Time

Time as Broken Symmetry

Can time be said to "flow"?

We make a distinction between physical time and psychological time. Psychological time is the conscious awareness of the flow of time from past to future, combining memory, direct awareness and anticipation (in the forms of anxiety, hope and hypothesis or prediction). One cannot say that it has a beginning or an end. If one admits the possibility of transmigration it may well go on indefinitely for an individuated psyche.

Physical time is the time dimension we derive empirically from our study of a universe compounded of space, time, matter, gravity, radiation and whatever else happens to be out there, dark energy, dark matter and anti-matter, and so on. The origins of this quantitative time dimension can be traced back to the Big Bang. The independence of the speed of light from the local reference frame means that this kind of time is another spatial dimension in a 4-dimension space-time geometry. This identification is not changed, only modified, when gravitation generalizes the pseudo-Euclidean geometry of a Minkowski space to a 4-dimensional Riemannian manifold of inertial signature (- + + +)

Phenomenologically, the defining distinction between space and time is that transformations from one location to another, in all 3 space directions are reversible, while temporal location is not. (One must exercise some caution in the way this is stated, because to speak of "motion" in time does violence to logic and language: time is the measure of motion (Aristotle) and does not itself move.)

The Noether Theorems state that every symmetry in the laws of nature leads to a conservation principle: reversibility of spatial location leads to the conservation of momentum, while time reversibility leads to the conservation of energy. However, if one looks at daily experience, and not just equations in which a variable t can be replaced by a variable -t, time is not reversible. Yet the conservation of energy (generalized in relativity to the conservation of mass-energy) has been verified by empirical observation. (For a delightful demonstration of this, take a look at the energy experiment devised in Phillip Morrison's WGBH TV series, The Ring of Truth,("Change"))

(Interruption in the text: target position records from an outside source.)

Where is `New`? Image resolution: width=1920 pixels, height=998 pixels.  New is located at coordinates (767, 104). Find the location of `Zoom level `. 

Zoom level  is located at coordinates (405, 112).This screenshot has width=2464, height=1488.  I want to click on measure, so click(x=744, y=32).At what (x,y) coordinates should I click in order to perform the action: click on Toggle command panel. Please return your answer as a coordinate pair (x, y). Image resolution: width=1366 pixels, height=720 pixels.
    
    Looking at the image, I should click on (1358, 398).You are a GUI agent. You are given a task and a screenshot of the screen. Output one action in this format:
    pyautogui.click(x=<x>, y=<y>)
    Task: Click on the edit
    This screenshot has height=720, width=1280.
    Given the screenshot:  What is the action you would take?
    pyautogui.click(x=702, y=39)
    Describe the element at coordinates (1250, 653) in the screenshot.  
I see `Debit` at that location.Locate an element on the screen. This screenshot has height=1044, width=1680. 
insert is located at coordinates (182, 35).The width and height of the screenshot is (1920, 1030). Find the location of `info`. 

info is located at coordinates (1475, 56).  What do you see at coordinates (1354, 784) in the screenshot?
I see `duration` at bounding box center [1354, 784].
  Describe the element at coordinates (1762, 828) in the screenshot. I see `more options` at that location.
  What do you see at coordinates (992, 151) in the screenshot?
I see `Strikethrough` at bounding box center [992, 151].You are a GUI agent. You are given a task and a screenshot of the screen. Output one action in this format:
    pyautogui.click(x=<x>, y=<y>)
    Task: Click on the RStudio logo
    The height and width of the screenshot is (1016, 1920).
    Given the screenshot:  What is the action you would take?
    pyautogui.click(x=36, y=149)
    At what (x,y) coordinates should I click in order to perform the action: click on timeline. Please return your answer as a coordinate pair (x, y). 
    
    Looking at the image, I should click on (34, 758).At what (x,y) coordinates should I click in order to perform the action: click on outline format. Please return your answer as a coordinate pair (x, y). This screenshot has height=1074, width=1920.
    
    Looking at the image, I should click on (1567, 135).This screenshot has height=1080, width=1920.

This suggests that, at one point, physical time was exactly like all the other spatial dimensions. ( Paradoxically this does not mean that one could "move" in time, but that either (i) there was no motion, or (ii)there exists another "intrinsic" 5th dimension which assumed the role that time has in our universe, relative to which motions in all 4 dimensions were equally possible). This suggests that we entertain the hypothesis that physical time is a Broken Symmetry on one of the directions in this primordial 4-dimensional Space, and that the breaking of this symmetry is what we have observed as the evidence for a Big Bang 14 billion years ago. The symmetry in question is of course time reversal: it is why one can replace t by -t in the laws of mechanics but not in real life.

The geometry of this primordial 4-dimensional space would have been governed by the quaternion group, with vectorial directions v = ct +ix +jy+kz. Note that any two-dimensional linear subspace of such a geometry is a 2D Minkowski space. What we call going forward in time is really time's inability to go backwards!

How does physical time relate to experiential or psychological time? Thinking along these lines leads to surprising conclusions, and may give even so wrong-headed an opinion as that of Peter Lynds a smidgen of respectability. (See Peter Lynds

It is an error of logic to speak of the physical time that we observe in our universe as "flowing", which is what people like Peter Lynds maintain. Events flow through time. In the same way, one does not say that space flows through space, but that events or entities are located in space. Psychological time however, is essentially a cyclic process, the arising and passing away of consciousness, the pulse of the mechanisms of birth, death and rebirth that is inherent to life itself and to all living or sentient beings.

The emergence of consciousness, its passing away, and subsequent re-emergence is the most elementary of all the observations of psychology. It is inevitable that one would be inclined extrapolate from this to material transmigration, or re-incarnation, (though not in the same body). We do not want to enter into this debate here.

What we observe or call the "flow" of time arises from the combination, fusion, interaction, call it what one will, of these two distinct phenomena, both of which are subsumed under the same word, time. When the time dimension of consciousness is conjoined with the time dimension of the physical universe, a cyclic process is imposed upon an irreversible spatial dimension, thus giving rise to the appearance of a temporal flow through past, present and future.

It is therefore not a violation of logic and language to say that the "flow of time" is an observed phenomenon, provided that such statements include the observer him/herself as a subject of the fundamental psychic process of arising, passing away, and re-emergence of consciousness.